# How long does zhuzhuchina shipping take?



## Lastly (Nov 25, 2012)

I am considering buying something from them, but shipping is a major factor for me. What is the approximate time for something to arrive?


----------



## Latiken (Nov 25, 2012)

Well since its based in China, it would be some where from about 5-9 weeks or so maybe more.
It's kind of a wild guess. I've never ordered from them.


----------



## Magsor (Nov 25, 2012)

If you order now you most likely wont get it for christmas.


----------



## tbgtbg (Nov 25, 2012)

Wow, I almost ordered from them but upon realizing where they were located looked for someplace closer. Sounds like that was a good idea. They had the best prices but I really didn't want to wait a month or more.


----------



## Latiken (Nov 25, 2012)

If getting it NOW is as important to you as it is to me, I would recommend www.realhotstuff.com.
They are really fast and AMAZING customer service.
You will get it this week if you order now.


----------



## Lastly (Nov 25, 2012)

XPro said:


> If getting it NOW is as important to you as it is to me, I would recommend www.realhotstuff.com.
> They are really fast and AMAZING customer service.
> You will get it this week if you order now.

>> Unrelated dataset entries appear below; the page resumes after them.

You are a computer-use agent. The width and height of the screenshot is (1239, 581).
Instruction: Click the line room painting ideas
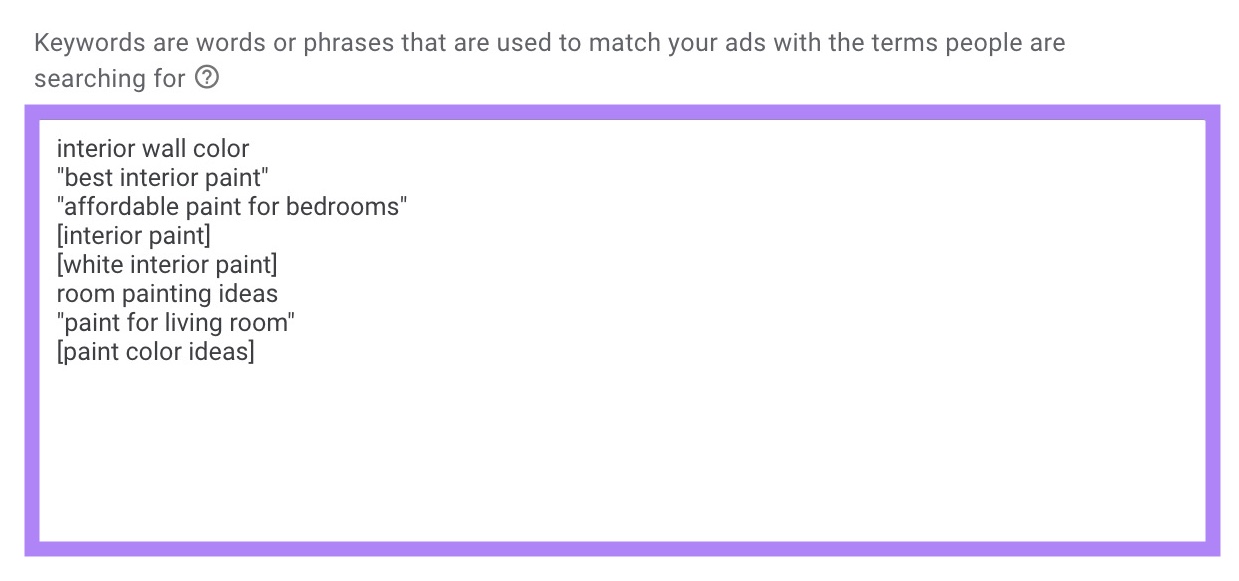(167, 293)
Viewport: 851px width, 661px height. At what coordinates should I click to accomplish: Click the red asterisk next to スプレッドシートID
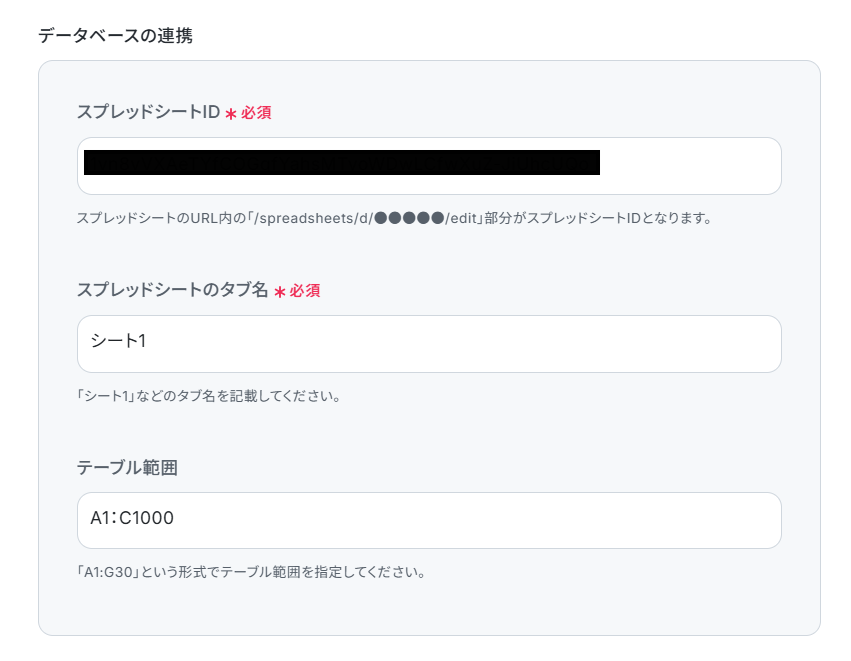(231, 114)
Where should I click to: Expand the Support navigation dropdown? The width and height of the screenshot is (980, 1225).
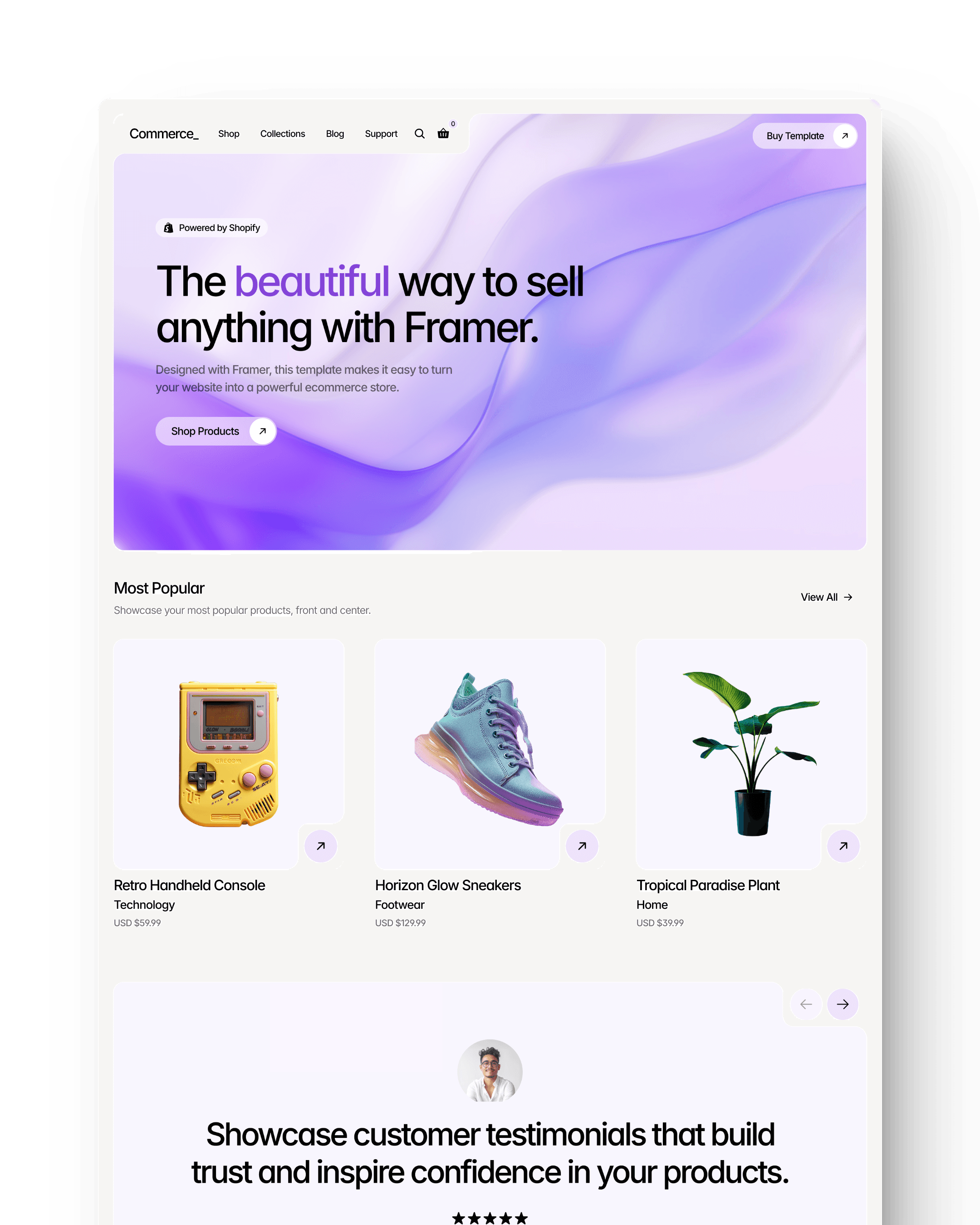click(x=381, y=133)
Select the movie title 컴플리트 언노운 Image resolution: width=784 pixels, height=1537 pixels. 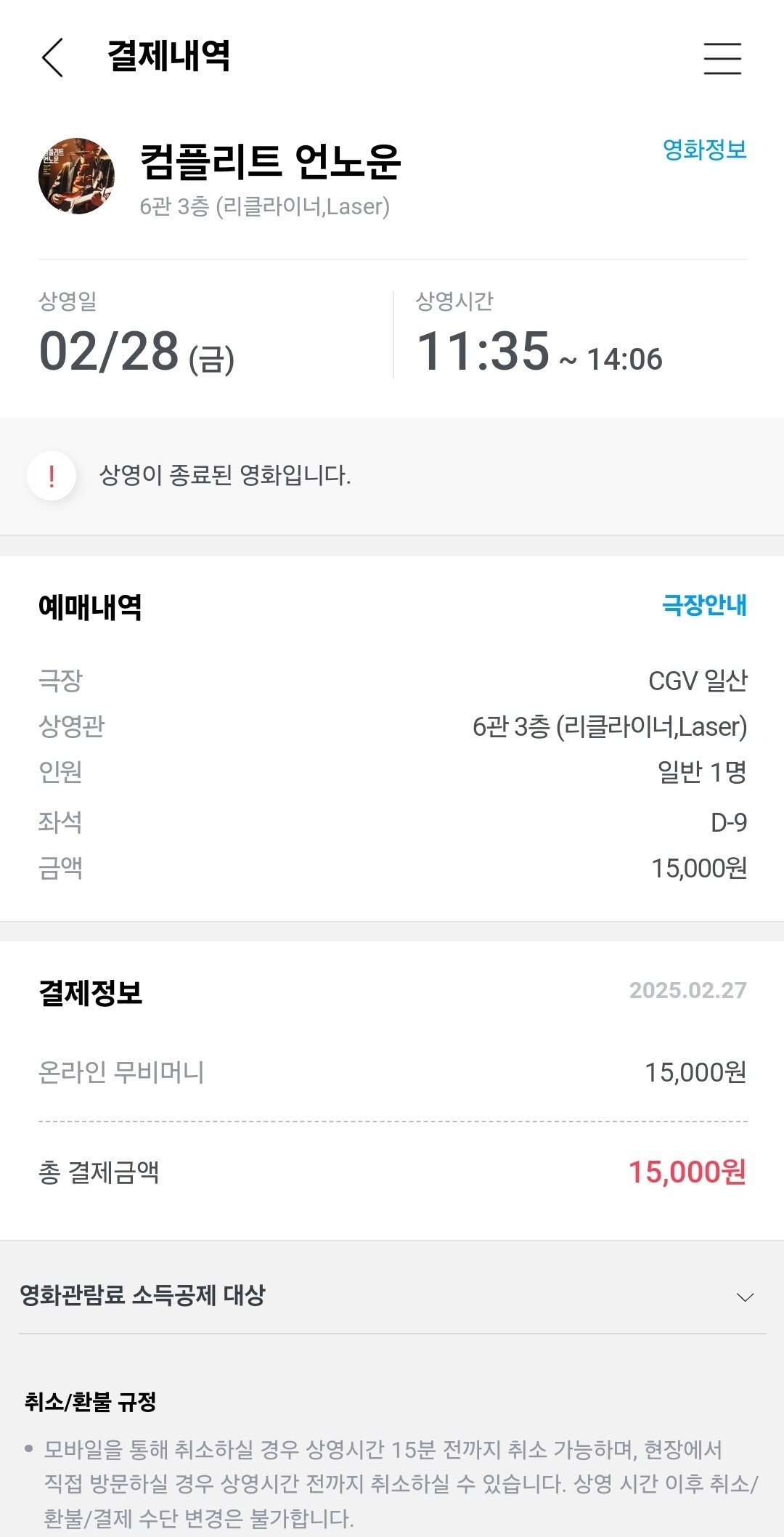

Wow! Realhotstuff have acekard 2i for $17. That's much cheaper than most others located in US. I remember when I bought it for $36 when it first released by dealwoot.... heh. I feel old now.

I was planning to get the r4i Gold since it was cheaper and have wood support. But acekard 2i for $19 sounds plausible...
I was planning to get the supercard before r4, but I have 6 flashcards I can't use on the 3DS (Cyclods for NDS, x3 Original r4, Acekard 2i) so I'm planning to get a cheap one. Guess I will do some research.


----------



## Vulpes Abnocto (Nov 25, 2012)

I've only ordered one thing from zhuzhuchina, and it arrived here in Georgia very quickly. Around 10 days IIRC.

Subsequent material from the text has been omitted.